REQUIRED ACTION
Tally the lines in the listing below that contain the string "pixels", and state only the total.

DATA SHOWN
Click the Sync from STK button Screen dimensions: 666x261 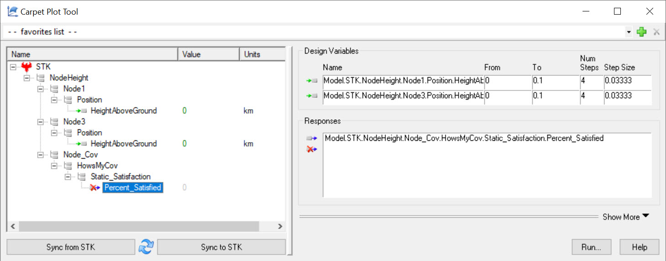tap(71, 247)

* * *

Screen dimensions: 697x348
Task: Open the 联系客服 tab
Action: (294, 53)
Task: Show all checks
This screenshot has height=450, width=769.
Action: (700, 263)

* * *

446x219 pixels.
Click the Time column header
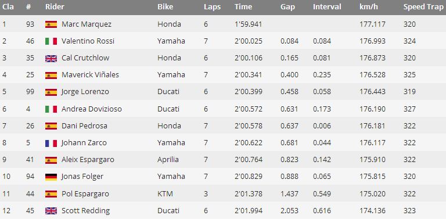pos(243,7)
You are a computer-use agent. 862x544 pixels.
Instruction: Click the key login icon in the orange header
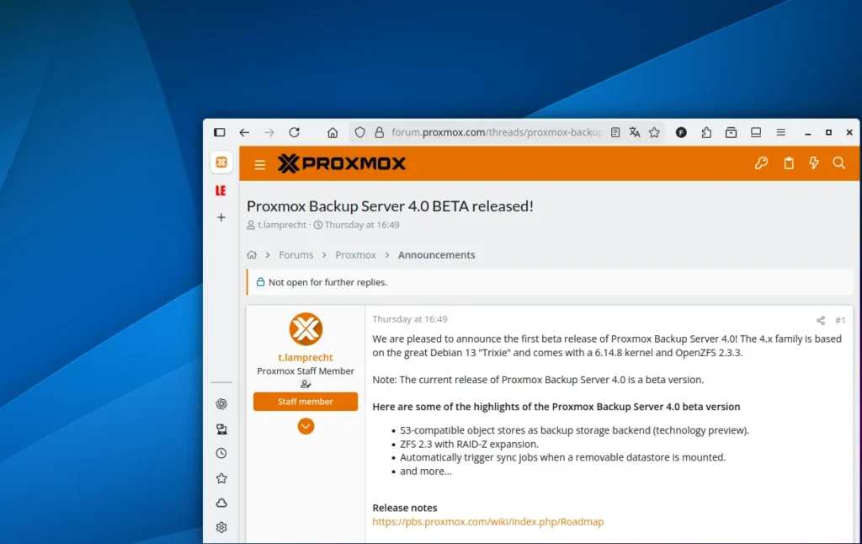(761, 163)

WORKED SOLUTION
2